- **What you need to do**
Please copy each line of the data that includes the string "thumbs".

- **Records provided**
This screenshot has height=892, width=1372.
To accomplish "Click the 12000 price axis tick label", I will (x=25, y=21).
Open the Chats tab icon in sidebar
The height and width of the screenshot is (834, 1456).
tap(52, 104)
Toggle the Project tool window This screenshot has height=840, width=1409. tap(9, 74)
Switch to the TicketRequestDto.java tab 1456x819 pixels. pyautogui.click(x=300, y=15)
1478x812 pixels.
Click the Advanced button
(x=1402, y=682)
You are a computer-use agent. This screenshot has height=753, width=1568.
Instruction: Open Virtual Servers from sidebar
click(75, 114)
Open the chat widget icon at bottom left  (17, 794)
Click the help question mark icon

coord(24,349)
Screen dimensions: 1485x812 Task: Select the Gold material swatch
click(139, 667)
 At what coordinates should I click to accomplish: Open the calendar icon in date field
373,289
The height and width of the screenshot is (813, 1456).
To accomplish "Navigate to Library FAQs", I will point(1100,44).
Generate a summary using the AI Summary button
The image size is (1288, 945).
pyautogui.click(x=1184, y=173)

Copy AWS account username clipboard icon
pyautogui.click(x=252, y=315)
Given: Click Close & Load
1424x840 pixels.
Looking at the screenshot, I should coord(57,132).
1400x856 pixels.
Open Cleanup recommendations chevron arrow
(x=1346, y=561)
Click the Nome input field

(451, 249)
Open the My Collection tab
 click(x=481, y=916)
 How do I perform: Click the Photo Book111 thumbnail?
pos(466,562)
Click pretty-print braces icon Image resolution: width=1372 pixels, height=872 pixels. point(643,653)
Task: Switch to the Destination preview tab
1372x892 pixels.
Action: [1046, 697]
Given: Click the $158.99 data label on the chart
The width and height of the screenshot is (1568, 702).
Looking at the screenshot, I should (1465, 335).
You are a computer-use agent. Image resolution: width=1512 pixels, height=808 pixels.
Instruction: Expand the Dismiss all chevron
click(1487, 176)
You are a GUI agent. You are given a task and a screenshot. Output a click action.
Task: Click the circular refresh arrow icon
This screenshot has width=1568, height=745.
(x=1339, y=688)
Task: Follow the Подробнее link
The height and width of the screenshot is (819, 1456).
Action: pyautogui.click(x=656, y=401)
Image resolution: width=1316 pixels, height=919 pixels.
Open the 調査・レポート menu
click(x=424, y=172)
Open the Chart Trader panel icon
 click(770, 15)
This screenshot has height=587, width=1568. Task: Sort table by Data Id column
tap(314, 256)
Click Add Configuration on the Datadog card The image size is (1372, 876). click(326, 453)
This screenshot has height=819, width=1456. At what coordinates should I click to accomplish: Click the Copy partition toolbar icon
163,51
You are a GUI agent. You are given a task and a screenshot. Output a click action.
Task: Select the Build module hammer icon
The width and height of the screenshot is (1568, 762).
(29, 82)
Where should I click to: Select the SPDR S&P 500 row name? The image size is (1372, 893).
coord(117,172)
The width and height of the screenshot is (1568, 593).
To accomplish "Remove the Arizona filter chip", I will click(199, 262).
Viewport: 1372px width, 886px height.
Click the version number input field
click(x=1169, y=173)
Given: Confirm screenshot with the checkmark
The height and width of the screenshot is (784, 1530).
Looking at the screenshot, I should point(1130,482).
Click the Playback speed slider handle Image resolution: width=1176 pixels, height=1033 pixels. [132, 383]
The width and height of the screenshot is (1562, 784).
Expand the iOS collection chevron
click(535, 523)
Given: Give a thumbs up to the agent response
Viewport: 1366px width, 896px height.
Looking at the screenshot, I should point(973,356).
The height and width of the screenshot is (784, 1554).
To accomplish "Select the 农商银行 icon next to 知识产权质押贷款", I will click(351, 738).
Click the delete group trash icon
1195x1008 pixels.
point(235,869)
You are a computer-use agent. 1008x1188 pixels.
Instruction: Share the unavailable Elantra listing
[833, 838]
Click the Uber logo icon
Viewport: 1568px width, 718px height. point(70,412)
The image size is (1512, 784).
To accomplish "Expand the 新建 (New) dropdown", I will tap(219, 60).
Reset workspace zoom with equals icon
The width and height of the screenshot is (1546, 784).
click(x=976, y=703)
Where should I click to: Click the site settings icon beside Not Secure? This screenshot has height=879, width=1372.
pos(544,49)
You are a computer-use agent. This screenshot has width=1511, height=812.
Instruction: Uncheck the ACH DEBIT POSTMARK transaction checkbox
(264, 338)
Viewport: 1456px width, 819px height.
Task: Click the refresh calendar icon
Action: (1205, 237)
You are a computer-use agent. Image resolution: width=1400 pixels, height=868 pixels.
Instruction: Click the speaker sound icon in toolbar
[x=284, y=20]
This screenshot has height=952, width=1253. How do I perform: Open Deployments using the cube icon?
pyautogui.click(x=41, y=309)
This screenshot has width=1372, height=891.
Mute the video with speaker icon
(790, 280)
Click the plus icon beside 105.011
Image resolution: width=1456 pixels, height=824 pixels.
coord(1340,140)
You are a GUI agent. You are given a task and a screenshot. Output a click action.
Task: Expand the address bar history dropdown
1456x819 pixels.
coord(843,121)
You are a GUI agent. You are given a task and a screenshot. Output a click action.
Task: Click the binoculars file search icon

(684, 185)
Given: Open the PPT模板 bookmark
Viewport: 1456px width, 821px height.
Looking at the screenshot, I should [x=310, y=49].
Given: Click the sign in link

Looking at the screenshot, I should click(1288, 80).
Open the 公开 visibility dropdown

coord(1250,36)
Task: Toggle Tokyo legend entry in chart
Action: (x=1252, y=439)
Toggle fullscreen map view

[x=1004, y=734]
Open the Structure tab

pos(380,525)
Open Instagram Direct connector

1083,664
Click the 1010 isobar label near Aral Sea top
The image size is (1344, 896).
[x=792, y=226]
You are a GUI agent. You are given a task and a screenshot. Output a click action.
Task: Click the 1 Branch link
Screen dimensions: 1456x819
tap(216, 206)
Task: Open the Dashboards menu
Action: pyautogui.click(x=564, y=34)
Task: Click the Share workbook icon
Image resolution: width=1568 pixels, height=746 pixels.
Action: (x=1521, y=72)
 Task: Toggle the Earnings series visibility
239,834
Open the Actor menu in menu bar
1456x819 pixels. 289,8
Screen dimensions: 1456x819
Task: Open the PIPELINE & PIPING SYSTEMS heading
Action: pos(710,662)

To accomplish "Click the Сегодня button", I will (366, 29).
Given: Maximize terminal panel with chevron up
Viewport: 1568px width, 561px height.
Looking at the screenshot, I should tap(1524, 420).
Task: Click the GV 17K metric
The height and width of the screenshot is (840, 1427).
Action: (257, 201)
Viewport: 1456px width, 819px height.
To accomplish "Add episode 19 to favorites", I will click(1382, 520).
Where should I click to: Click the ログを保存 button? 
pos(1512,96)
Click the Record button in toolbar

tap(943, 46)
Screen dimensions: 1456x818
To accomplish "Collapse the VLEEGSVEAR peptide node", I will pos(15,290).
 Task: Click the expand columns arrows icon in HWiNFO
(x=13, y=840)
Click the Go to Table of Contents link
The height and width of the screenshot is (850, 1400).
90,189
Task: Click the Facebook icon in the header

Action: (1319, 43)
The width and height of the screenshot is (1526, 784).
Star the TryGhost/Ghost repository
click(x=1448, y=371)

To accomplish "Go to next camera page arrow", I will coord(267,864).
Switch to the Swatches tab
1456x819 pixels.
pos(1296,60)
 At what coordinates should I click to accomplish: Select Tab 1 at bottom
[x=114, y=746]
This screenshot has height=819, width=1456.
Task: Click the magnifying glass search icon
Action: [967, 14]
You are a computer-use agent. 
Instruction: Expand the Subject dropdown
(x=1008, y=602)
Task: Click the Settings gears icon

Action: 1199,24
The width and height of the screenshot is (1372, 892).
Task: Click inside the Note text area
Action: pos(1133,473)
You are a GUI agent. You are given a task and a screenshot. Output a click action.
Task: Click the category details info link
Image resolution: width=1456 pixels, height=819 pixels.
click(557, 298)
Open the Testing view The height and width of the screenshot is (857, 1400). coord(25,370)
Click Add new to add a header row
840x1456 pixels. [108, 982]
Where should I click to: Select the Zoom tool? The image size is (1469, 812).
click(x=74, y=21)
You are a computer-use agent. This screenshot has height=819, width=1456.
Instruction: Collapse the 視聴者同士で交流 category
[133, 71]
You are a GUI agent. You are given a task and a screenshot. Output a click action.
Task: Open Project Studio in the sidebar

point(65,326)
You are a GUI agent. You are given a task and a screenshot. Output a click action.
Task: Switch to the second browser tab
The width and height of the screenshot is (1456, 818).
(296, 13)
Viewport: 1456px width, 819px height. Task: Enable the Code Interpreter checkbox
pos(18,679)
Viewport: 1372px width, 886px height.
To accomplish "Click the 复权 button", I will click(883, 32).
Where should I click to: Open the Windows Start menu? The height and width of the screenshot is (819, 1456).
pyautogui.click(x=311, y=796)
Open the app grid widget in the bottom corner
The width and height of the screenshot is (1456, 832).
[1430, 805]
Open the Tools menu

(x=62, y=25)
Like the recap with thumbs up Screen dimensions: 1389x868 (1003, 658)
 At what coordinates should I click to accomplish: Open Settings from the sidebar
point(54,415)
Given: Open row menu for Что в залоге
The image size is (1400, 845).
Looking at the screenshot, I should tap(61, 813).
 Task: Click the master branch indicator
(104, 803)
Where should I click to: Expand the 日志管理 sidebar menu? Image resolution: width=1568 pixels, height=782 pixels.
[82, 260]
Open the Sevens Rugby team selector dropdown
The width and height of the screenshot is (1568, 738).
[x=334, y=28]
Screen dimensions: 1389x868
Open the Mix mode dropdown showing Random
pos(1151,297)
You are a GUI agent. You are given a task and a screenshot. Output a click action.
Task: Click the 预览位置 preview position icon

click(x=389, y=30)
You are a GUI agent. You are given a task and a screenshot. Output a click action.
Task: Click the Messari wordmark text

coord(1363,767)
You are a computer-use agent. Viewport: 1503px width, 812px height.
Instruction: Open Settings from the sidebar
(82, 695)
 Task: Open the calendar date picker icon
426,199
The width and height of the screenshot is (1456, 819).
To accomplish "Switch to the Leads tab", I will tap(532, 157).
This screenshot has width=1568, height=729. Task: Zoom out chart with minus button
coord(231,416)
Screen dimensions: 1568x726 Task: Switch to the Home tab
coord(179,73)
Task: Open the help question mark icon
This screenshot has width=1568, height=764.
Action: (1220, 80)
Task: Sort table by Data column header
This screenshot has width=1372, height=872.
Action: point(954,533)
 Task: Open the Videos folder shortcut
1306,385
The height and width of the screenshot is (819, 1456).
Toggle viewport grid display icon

- **Solution**
Given: Give a thumbs up to the agent response
Like the recap with thumbs up Screen dimensions: 1389x868 (1003, 658)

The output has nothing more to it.